Furo no Futuro - Parte II


Furo no Futuro - Parte II
As manchas brilhantes eram como as sombras de Platão no mito da caverna. Representavam as luzes da cidade projetadas pelo álcool em sua retina. Mesmo assim a noite estava linda e da ponte de metal podia ver, mesmo que distorcidos, os faróis dos veículos que passavam pela outra ponte, essa de concreto armado e que conhecia muito bem do alto de seus 19 anos. Cláudia gostava muito mais de quando a ponte de metal era amarela como na foto do postal que tinha em seu quarto, mais ela agora havia sido pintada de branco, não sabia por que.
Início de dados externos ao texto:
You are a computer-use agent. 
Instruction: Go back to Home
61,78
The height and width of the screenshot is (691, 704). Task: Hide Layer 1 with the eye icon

Havia muita poeira no duto branco sobre o qual ela estava e teve que enxugar os olhos com as costas das mãos porque a grade de metal na qual se segurava também estava suja. Começou novamente a remoer a solidão e o tédio que sentia e a falta de perspectiva e esperança da sua vida medíocre e insossa. Como sentia saudade do litoral! O som do mar e o sal da água a tudo purificam nas mentes e nas feridas do corpo ou da alma. Porém ali, naquela cidade abafada, talvez só as águas do rio Pomba pudessem curar sua tristeza. E já que ouvia dos Anjos, “acostuma-te à lama que te espera”, não tinha a intenção de deixá-la esperando. Afinal, apesar de seu desolamento e tristeza, tinha que reconhecer que era uma bela noite para deixar-se cair na escuridão do rio e nunca mais voltar.

Um vulto passou à sua frente enquanto estava distraída ao preparar seu ritual mental de morte. Naquele instante, pouco antes do suicídio quando as pessoas buscam organizar seus pensamentos tencionando encontrar as frases certas para maximizar a sensação do derradeiro momento. Levou um susto tão grande que se desequilibrou e quase caiu no rio. Segurou firme com as mãos na grade e girou sobre o cano de metal chocando seu quadril com a ponte produzindo um estrondo metálico. Procurou como pôde voltar à posição original com taquicardia, o orgulho arranhado e a roupa toda suja. Apesar de toda essa pataquada o homem, distraído que estava, sequer percebeu sua presença. Seu rosto não lhe era estranho, mas não se lembrava de onde conhecia aquele homem que quase atrapalhara seu intento. Não haveria sentido algum em uma morte acidental àquela altura do campeonato. Não só furtaria completamente todo o sentido do ato, como também emitiria, com firma registrada, um irrefutável atestado de incompetência.
Subitamente lembrou-se de quem era o homem. Era o homem da foto, o amigo de infância de sua tia Drica. Era Tales, o tal sujeito da estória esquisita que ela havia contado. De repente perdeu a vontade suicidar-se. Para uma mulher, a curiosidade é uma força poderosa, capaz de prevalecer sobre quase qualquer outro desejo.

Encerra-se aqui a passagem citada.